▸ TEXT SEGMENT
|---|

The process of using a query to delete records follows these general steps:

  • Plan the deletion. Make sure that you have the necessary permissions to delete the data, ensure that all other users have closed any objects that use the affected tables, and then back up the database.
  • Make sure that the database resides in a trusted location, or that it is digitally signed. If neither of these conditions apply, you can choose to trust the database for the current session only. Remember that, by default, Access blocks all action queries (delete, update, and make-table queries) unless you first trust the database. For information about trusting a database, see Stop Disabled Mode from blocking a query, later in this article.
  • If you want to delete data from more than one table, and those tables are related, you enable the Referential Integrity and Cascade Delete Related Records options for each relationship. This allows your query to delete data from the tables on the "one" and "many" sides of the relationship.
  • Create a select query, and then add criteria as needed until the query returns the correct set of records.

|---|

▸ DATA BLOCK
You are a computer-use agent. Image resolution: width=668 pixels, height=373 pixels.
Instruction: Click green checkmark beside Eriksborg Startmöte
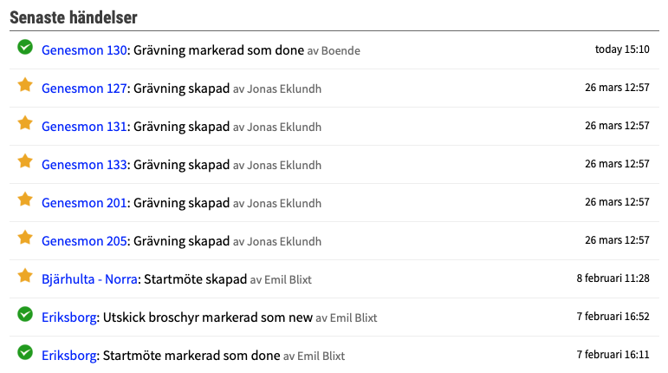point(25,352)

|---|

▸ WORK TO DO
(A) In the steps for deleting records with a query, which types of action queries does Access block by default until the database is trusted?
(B) State whether each statement agrees with the steps for deleting records with a query. Give yes or no, and quote the deciding words.
(i) Backing up the database is part of planning the deletion.
(ii) Access runs action queries by default even when the database has not been trusted.
(iii) To delete data from related tables, the Referential Integrity and Cascade Delete Related Records options are enabled for each relationship.
(C) Reproduce word for word the portion of the steps for deleting records with a query starting at "The process of" and ending at "up the database.".

▸ THE RESULTS
(A) Delete, update, and make-table queries.

(B)
(i) Yes: "Plan the deletion. Make sure that you have the necessary permissions to delete the data, ensure that all other users have closed any objects that use the affected tables, and then back up the database."
(ii) No: "by default, Access blocks all action queries (delete, update, and make-table queries) unless you first trust the database."
(iii) Yes: "you enable the Referential Integrity and Cascade Delete Related Records options for each relationship."

(C)
The process of using a query to delete records follows these general steps:

  • Plan the deletion. Make sure that you have the necessary permissions to delete the data, ensure that all other users have closed any objects that use the affected tables, and then back up the database.